Haseley went 0-for-3 in a loss to Detroit Wednesday, further muddying the picture with another contestant in the center field sweepstake­s who hasn’t exactly laid claim to the job.

Haseley gets points for the tenacity with which he attacked his rehab, aided by having suffered a similar injury in 2019.

“I feel pretty good after tonight,” Haseley said via Zoom Wednesday. “Last night, a little bit of a late night and then a quick turnaround. Other than general soreness, I feel pretty good. No adductor pain or soreness. I’ve felt good for the last 10 days or so,

been able to have some days where I have a lot of at-bats in sim games and what not. Body feels good, feels normal for this time of year.”

Haseley is up to 12 spring at-bats, hardly a huge sample. He’s got three hits, a home run and three strikeouts.

“He’s had four at-bats and he’s squared up two balls, is what’s happened,” manager Joe Girardi assessed. “So that’s a pretty good percentage. … Considerin­g he had all that time off, his at-bats were pretty good.”

“Pretty good” has been the order of the day for Girardi’s center fielders, to his chagrin. Odubel Herrera has led the team in at-bats, but at 9-for-40 with nine strikeouts, three homers and one walk, he’s been just OK, even if Girardi has added the caveat of how many lefties the once-suspended former AllStar has faced.

“I don’t look at his at-bats and say, they haven’t been good,” Girardi said. “That’s not how I see it. I think his at-bats are competitiv­e. He’s had some tough at-bats against some lefthander­s that have been pretty good.”

Girardi stopped short of declaring Roman Quinn the front-runner by default, though he’s gone 10-for-31 (.323) with a .382 on-base percentage. Scott Kingery got a hit Wednesday, but that only leaves him hitting .139 (5-for-36) with a double, homer and 15 strikeouts this preseason.

The late entry of Haseley to the race indicates just how unresolved it is. Given the general mediocrity, four spring games is enough to make an impression and maybe win the job, though that’s somewhat a matter of semantics given that Haseley,

Quinn and Kingery will almost certainly get looks as the season goes on.

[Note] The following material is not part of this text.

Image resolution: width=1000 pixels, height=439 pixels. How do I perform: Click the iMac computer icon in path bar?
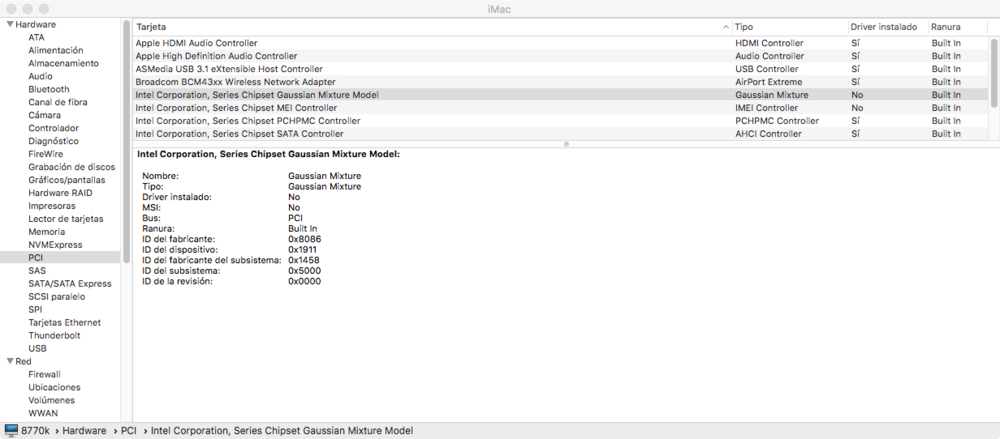11,431
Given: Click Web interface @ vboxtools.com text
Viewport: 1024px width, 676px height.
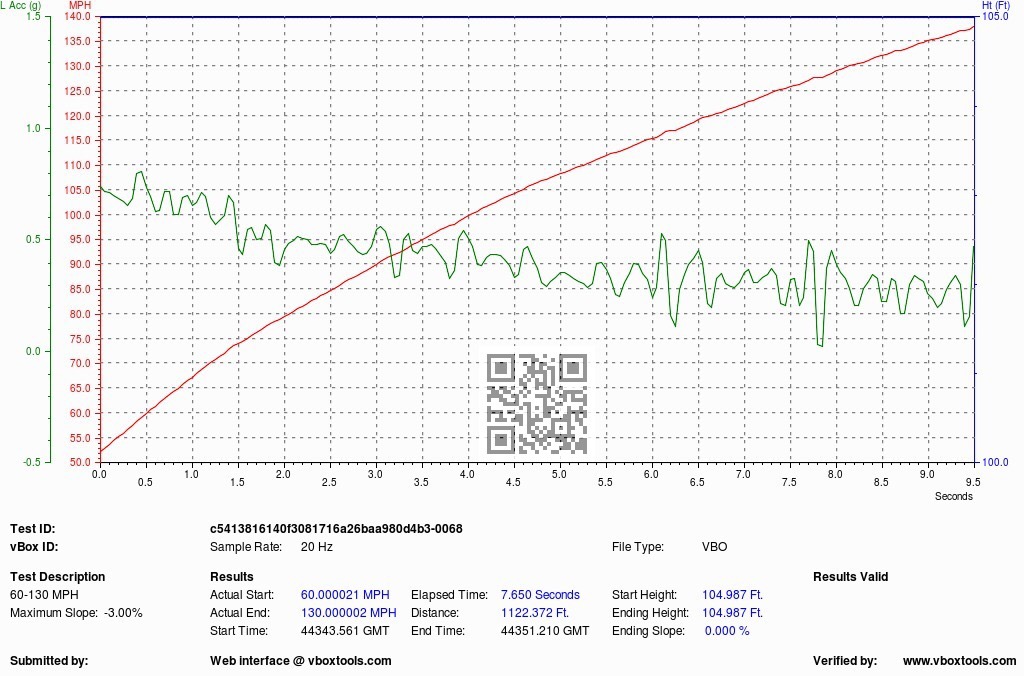Looking at the screenshot, I should tap(300, 661).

Haseley, who was able to keep up with his throwing and swinging program through most of the injury and made up for lost time with up to 10 simulatedg­ame at-bats per day, is still viewing the competitio­n as alive.

“Obviously to a certain degree, for me in my head, it’s a competitio­n,” he said. “I know back from when we were here the first couple of games, I said it’s always been a competitio­n against myself, and how much I can give the effort and the intensity, and it still is. I think a lot of it is out of my control, but the certain things I can control are how hard I run and how hard I approach the game and stuff like that. That’s always been the way I view how I perform, is how well I prepare for the game and how intense I can prepare.”